Step 3: Determine the sentiment and magnitude of each record
No matter which platform you select, analyzing the sentiment of each record will result in a sentiment and magnitude score. Alone, these data posts can help you answer a lot of questions about your phone calls:
- Which callers are the most positive or negative?
- What percent of our calls are positive vs. negative?
- Are we generally creating more or less positive experiences over time?
Next, you can begin listening to individual call recordings or reviewing specific customer interactions to understand what happened this lead to a positive or negative experience. Identifying those needles in the proverbial haystack can help identify specific interactions that can become training opportunities.
Take it to the next level by combining the sentiment and magnitude scores with other data to learn even more about factors that contribute to a caller’s emotion:
- Call date/time: how does time of day or day of week influence caller sentiment?
- Number of calls and recency/frequency: if a caller calls multiple times, how does his/her emotion change as the number of calls increases?
- CRM integrations: do different customer segments have different experiences?
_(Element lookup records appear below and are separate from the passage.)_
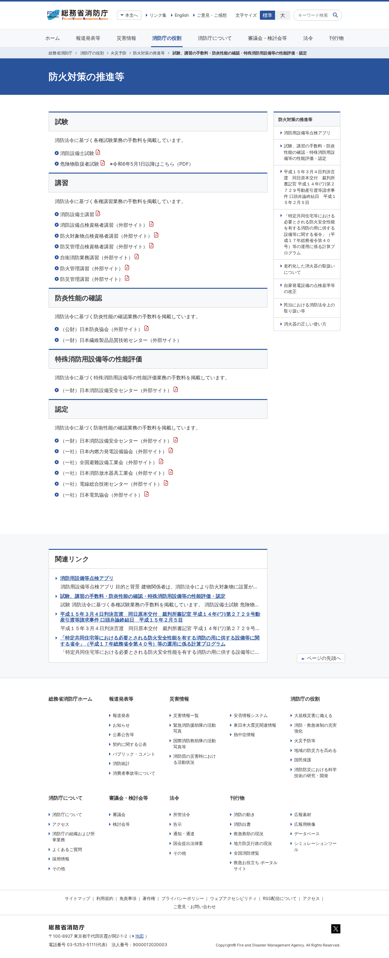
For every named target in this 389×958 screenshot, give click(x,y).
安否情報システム (251, 715)
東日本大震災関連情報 (255, 725)
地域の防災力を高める (315, 750)
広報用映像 (304, 824)
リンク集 (158, 15)
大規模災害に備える (313, 715)
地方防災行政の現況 (253, 843)
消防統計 (121, 763)
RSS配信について (280, 898)
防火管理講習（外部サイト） (92, 268)
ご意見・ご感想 (212, 15)
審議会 (119, 814)
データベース (307, 833)
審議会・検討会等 (267, 38)
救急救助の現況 (248, 833)
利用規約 (104, 898)
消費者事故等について (134, 773)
How can you replicate successful interactions in one segment across others?
- Proximity: do callers nearby a place of business have a more positive experience than those farther away?
- Key words and phrases: which combinations of phrases yields higher or lower sentiment scores?
- Web analytics and campaign data: which traffic sources, campaigns, offers, or calls to action yield the most positive emotion?
- The data become even more useful as you interrogate it and layer in other sources of information. Look for anomalies and differences in scores between each dimension of your data. Digging into these interactions will lead to insights that were once locked up inside your organization!
Step 4: Act on the insights and become a better marketer
Once you identify which combinations of factors lead to happier customers, you can find ways to impact your customer experience and improve your chances of closing a sale.
For example, with insights generated by analyzing our 11,000+ phone calls, we are able to provide these strategic recommendations to our clients:
- Optimize your marketing mix and allocate more budget to channels that produce higher quality leads.
- Improve your website content by creating FAQ content to address common questions and sales materials that overcome common objections.
- Improve training and share examples of good calls and bad calls across your organization so that anybody that interacts with customers (sales teams, front desk/reception, and customer service) understand the factors that create happier customers.
- Minimize negative reviews by having managers or customer service proactively reach back out to callers that had a negative experience and offer a solution to fix their issues.
- Encourage positive reviews by soliciting your happiest customers with a follow up email asking for an online review.
By now, hopefully you can see the competitive advantage you’ll gain by listening to your customers and optimizing your sales funnel. Do these things you’ll be one of the select few digital marketers that has evolved beyond buying eyeballs and clicks into an indispensable marketing partner that helps close more sales.
Hope to see you next year at CTA Conference 2019!